WDC and ENDCAP are calling for:

  1. A ban on the import of wild-caught dolphins into the EU;
  2. Member States to enact strict legislation for the keeping of these animals in captivity, including a ban on direct contact between cetaceans and members of the public;
  3. Member States to enact plans to phase out national dolphinaria and not grant permits for the construction of any new dolphinaria;
  4. The establishment of an EU-wide, publically accessible inventory of captive cetaceans to enable full and independent data analysis; and
  5. Every dolphinarium to have a full-time veterinarian and other full-time staff with significant cetacean experience available to carry out regular health checks and prevent ill-health.


Moving forward

The EU Zoo Inquiry has demonstrated the need for collaboration between public and private sectors, governments and the European Institutions to ensure that the implementation and enforcement of the EC Directive 1999/22, and other relevant EC legislation, is achieved. However, ENDCAP believes that captive cetacean facilities can never meet the conservation, education and animal welfare requirements of the EC Zoos Directive.
ENDCAP is committed to ending the keeping and display of cetaceans in captivity, and through SOS Dolphins, to change public opinion to recognise that the welfare of whales and dolphins is deeply compromised by captivity.
“We have been very clear that The EU Zoo Inquiry is the first step towards positive change. We hope to secure the support of Member State Governments, together with that of the European Commission, to ensure enforcement agencies have the means to effectively enforce the law. Many animals in European zoos are suffering needlessly, and without assistance from the European Community the shameful problems we have found are likely to continue.”

Daniel Turner, project manager for the EU Zoo Inquiry.

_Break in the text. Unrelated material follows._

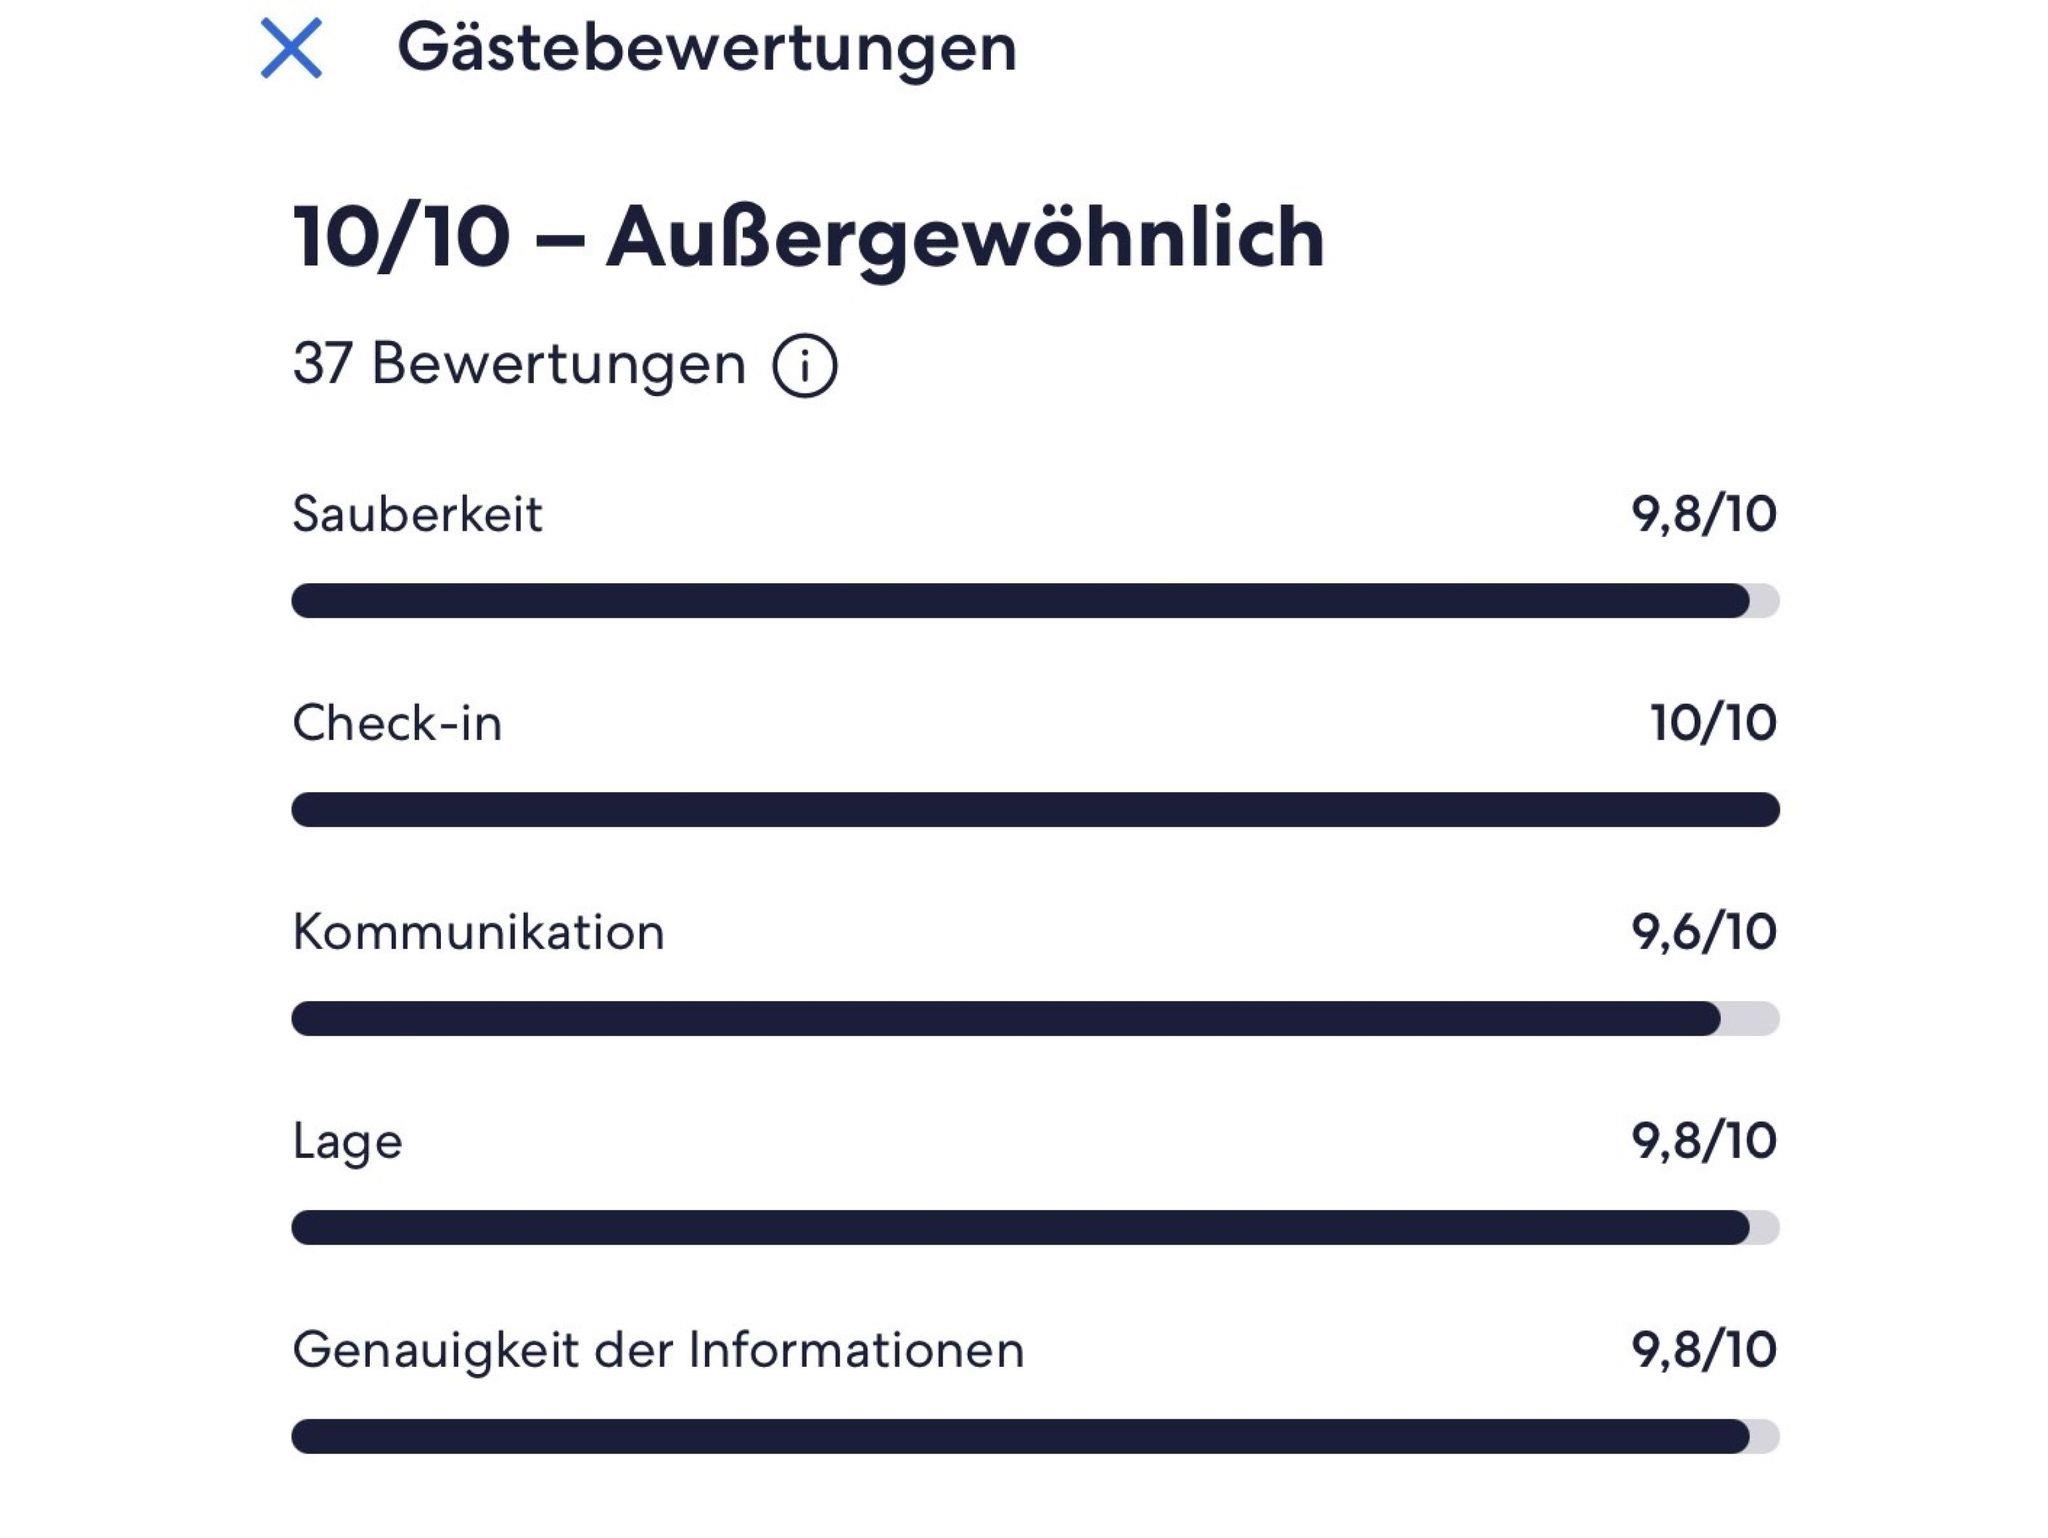Open the info icon beside 37 Bewertungen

EU Member State Competent Authorities were often found to lack the knowledge and expertise to effectively interpret and apply the requirements of the EC Directive 1999/22, in relation to the keeping and display of captive cetaceans. Furthermore. zoo inspectors and veterinarians also appeared to lack knowledge and experience to make an appropriate assessment of the facilities to ensure legal compliance and appropriate animal care. Without necessary guidance and the training of enforcement personnel, captive dolphin facilities are likely to be left to their own devices and not meet their responsibilities in the conservation of marine mammals, meaningful public education and appropriate animal care. If such facilities are identified as not being able to provide marine mammals with a suitable environment, as believed by ENDCAP, then such facilities should cease to exist.
The European Commission welcomed the EU Zoo Inquiry and announced that a code of practice to help improve zoo regulation across the EU will be developed. This code of practice, which will be published in 2014, will have relevance to captive marine mammals.